The DIG previously operated chains in New Jersey and Florida through subsidiaries Doshi Diagnostic Imaging Services of New Jersey and Signet Diagnostic Imaging Services, officials said.
The settlement resolves allegations that the DIG submitted claims to Medicare, as well as the New Jersey and New York Medicaid Programmes, for 3D reconstructions of CT scans that were never performed or interpreted.
Additionally, the DIG allegedly bundled certain tests on its order forms so that physicians could not order other tests without ordering the additional bundled tests, which were not medically necessary.
The settlement also resolves allegations that the DIG paid kickbacks to physicians for the referral of diagnostic tests.
According to the government, the kickbacks were in the form of payments that the DIG made to physicians ostensibly to supervise patients who underwent nuclear stress testing.
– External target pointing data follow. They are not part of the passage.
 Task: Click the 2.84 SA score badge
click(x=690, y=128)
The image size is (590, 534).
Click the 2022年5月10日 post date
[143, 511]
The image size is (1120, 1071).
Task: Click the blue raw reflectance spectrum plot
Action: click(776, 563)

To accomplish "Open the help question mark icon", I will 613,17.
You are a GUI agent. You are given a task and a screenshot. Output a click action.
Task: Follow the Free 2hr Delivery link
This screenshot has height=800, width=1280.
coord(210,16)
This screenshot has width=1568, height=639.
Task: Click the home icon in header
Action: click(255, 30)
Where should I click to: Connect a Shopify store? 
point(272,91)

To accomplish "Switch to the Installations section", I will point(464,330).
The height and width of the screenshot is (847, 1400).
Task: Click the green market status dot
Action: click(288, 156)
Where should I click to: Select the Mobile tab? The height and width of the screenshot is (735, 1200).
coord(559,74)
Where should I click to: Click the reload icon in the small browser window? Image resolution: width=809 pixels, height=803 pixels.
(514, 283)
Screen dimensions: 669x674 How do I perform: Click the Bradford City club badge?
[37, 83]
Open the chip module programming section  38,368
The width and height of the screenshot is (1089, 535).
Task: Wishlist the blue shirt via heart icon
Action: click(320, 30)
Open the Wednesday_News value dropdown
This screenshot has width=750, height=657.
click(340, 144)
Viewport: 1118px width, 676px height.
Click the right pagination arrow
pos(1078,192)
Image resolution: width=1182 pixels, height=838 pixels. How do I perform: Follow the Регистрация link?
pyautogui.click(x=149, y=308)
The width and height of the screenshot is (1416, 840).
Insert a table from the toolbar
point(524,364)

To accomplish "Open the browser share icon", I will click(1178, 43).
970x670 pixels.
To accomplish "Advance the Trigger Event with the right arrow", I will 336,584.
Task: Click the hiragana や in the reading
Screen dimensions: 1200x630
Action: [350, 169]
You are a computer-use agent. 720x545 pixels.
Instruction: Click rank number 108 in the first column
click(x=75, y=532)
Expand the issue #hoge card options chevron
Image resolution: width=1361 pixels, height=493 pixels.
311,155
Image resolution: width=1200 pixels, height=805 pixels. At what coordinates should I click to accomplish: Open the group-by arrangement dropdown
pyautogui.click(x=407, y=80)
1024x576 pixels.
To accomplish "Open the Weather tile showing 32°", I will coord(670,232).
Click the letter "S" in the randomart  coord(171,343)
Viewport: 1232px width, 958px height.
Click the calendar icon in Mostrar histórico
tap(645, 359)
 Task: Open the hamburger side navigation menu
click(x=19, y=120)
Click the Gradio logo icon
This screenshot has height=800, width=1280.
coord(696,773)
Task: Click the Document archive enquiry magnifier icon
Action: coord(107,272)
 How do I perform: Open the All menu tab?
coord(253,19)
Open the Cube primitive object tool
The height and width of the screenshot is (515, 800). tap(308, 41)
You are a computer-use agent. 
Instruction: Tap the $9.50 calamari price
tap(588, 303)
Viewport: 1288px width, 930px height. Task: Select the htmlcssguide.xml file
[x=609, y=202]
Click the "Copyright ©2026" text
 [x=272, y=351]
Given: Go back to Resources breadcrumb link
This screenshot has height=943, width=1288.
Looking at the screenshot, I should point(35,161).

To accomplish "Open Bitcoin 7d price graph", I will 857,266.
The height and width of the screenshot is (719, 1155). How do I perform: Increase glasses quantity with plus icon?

These payments allegedly exceeded fair market value and were, in fact, intended to reward physicians for their referrals.
"Paying physicians for their referrals and submitting false claims to increase Medicare and Medicaid reimbursements simply cannot be tolerated," said Daniel R. Levinson, inspector general of the US Department of Health and Human Services.
"Besides levying a hefty penalty, the settlement requires an independent organisation to review Diagnostic Imaging Group's claims for five years and to send reports to the government."
The allegations resolved under the settlement were raised in three lawsuits filed in 2009 and 2010 in federal courts under whistleblower provisions of the False Claims Act.
The three whistleblowers will receive a total of USD 2.77 million as part of the settlement.